• What the task asks: Every line below between the line holding "Instruction: Click the Agency label" and the line holding "Select the Base", inclusive, should be repeated exactly, and all other lines omitted.

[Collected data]
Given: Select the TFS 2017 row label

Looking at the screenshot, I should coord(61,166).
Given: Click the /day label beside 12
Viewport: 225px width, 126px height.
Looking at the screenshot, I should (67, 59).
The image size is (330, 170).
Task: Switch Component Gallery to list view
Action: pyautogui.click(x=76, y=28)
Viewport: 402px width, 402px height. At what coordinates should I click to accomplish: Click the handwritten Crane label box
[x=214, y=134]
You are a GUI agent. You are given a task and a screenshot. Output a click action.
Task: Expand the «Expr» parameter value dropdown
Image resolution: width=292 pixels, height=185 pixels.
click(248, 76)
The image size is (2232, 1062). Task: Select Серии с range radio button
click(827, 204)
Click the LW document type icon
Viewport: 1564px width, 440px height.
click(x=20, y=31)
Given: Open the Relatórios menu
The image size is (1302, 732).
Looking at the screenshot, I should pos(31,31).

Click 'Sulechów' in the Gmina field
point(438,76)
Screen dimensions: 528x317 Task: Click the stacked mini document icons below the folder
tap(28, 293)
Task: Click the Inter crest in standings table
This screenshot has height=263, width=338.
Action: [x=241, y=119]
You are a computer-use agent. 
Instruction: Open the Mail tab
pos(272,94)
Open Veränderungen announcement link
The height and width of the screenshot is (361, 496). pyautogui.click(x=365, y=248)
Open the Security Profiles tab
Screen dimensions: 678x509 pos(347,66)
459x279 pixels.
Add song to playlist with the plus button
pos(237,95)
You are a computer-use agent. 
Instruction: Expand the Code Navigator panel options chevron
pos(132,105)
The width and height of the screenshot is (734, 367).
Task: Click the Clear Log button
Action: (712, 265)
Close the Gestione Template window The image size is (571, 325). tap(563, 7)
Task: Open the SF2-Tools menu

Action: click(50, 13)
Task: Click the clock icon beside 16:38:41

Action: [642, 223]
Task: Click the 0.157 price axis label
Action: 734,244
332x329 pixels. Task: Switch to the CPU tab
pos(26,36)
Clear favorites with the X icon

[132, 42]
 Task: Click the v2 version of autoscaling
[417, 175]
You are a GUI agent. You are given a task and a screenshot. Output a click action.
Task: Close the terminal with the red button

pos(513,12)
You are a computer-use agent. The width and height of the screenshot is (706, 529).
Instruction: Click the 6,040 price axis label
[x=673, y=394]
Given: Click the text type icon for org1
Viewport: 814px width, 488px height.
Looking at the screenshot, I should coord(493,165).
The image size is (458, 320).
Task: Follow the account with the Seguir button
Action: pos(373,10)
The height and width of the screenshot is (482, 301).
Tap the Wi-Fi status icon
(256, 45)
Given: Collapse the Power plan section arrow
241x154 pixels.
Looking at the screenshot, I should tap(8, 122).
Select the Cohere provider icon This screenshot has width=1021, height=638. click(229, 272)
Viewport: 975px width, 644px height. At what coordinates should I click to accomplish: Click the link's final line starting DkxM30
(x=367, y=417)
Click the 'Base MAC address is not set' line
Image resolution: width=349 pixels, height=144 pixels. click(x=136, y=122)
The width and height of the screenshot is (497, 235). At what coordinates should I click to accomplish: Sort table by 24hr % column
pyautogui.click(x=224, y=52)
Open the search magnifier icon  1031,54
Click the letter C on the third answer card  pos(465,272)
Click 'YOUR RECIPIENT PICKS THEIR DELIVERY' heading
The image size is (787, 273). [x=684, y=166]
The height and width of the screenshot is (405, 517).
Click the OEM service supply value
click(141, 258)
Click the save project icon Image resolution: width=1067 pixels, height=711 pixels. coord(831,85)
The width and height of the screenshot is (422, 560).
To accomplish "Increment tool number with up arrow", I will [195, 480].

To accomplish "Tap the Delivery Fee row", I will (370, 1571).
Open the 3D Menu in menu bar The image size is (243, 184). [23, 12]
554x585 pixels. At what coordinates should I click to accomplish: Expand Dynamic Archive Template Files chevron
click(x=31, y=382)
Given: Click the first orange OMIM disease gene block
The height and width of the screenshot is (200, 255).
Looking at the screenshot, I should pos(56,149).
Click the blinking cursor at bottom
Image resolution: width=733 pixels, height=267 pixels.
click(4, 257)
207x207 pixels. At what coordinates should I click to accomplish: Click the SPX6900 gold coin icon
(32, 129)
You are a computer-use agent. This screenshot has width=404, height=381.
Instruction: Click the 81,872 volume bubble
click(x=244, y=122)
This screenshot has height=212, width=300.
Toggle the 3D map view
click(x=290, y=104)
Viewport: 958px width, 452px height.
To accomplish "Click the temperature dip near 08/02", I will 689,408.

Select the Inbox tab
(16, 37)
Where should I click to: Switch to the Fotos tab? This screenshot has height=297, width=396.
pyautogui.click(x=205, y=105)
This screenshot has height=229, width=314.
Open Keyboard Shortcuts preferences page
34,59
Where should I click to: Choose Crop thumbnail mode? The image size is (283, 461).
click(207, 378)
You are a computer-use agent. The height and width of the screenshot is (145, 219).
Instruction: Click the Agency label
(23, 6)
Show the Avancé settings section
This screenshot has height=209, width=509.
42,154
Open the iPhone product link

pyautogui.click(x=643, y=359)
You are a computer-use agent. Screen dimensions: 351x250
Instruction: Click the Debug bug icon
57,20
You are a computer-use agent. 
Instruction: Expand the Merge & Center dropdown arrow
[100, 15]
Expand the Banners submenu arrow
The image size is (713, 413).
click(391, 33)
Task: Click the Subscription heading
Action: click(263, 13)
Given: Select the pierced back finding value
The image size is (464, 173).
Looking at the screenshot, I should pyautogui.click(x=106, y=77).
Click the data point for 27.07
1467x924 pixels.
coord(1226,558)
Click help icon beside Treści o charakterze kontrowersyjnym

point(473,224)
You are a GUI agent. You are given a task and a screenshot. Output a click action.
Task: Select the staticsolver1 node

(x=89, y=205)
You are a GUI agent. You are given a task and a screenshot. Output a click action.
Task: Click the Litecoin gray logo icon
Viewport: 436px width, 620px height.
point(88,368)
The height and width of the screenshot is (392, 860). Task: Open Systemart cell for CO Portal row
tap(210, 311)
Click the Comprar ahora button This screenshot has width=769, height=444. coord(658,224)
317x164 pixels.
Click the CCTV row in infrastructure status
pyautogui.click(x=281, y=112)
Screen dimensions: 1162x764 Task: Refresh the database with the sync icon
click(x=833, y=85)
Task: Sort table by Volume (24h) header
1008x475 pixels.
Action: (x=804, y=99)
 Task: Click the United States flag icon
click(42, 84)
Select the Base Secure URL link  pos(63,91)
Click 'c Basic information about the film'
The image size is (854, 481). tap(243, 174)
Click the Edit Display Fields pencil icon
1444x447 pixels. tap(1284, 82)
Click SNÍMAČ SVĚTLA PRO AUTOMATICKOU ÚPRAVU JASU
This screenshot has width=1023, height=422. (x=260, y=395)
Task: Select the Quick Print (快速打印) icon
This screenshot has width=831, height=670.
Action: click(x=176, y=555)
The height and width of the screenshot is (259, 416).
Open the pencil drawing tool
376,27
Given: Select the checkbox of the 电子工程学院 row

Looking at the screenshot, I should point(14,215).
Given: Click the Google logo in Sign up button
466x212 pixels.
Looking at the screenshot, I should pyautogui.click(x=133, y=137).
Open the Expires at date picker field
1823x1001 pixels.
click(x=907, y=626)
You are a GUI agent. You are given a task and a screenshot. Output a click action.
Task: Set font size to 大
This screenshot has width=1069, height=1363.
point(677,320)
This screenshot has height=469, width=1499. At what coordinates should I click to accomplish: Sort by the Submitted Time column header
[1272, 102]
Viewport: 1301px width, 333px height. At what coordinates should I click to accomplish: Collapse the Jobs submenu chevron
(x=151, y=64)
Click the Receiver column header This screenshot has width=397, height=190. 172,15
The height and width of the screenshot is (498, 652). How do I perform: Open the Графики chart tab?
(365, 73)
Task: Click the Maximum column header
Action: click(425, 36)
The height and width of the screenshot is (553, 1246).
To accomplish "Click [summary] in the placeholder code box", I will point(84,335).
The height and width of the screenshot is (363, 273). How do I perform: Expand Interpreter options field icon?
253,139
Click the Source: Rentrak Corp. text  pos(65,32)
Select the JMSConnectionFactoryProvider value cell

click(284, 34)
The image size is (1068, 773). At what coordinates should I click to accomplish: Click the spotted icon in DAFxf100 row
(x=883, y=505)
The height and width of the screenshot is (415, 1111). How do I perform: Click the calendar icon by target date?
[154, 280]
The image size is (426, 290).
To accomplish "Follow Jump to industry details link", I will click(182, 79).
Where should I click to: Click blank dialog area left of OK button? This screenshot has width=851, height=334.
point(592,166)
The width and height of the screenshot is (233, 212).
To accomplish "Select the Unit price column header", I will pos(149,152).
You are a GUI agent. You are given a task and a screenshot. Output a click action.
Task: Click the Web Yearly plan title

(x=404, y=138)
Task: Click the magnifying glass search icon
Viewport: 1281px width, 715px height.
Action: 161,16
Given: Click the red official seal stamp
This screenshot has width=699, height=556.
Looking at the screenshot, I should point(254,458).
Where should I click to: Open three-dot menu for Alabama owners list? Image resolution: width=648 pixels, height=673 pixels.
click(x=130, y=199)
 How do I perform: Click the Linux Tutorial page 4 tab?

• Expected answer:
Instruction: Click the Agency label
(23, 6)
Show the Avancé settings section
This screenshot has height=209, width=509.
42,154
Open the iPhone product link

pyautogui.click(x=643, y=359)
You are a computer-use agent. Screen dimensions: 351x250
Instruction: Click the Debug bug icon
57,20
You are a computer-use agent. 
Instruction: Expand the Merge & Center dropdown arrow
[100, 15]
Expand the Banners submenu arrow
The image size is (713, 413).
click(391, 33)
Task: Click the Subscription heading
Action: click(263, 13)
Given: Select the pierced back finding value
The image size is (464, 173).
Looking at the screenshot, I should pyautogui.click(x=106, y=77).
Click the data point for 27.07
1467x924 pixels.
coord(1226,558)
Click help icon beside Treści o charakterze kontrowersyjnym

point(473,224)
You are a GUI agent. You are given a task and a screenshot. Output a click action.
Task: Select the staticsolver1 node

(x=89, y=205)
You are a GUI agent. You are given a task and a screenshot. Output a click action.
Task: Click the Litecoin gray logo icon
Viewport: 436px width, 620px height.
point(88,368)
The height and width of the screenshot is (392, 860). Task: Open Systemart cell for CO Portal row
tap(210, 311)
Click the Comprar ahora button This screenshot has width=769, height=444. coord(658,224)
317x164 pixels.
Click the CCTV row in infrastructure status
pyautogui.click(x=281, y=112)
Screen dimensions: 1162x764 Task: Refresh the database with the sync icon
click(x=833, y=85)
Task: Sort table by Volume (24h) header
1008x475 pixels.
Action: (x=804, y=99)
 Task: Click the United States flag icon
click(42, 84)
Select the Base Secure URL link  pos(63,91)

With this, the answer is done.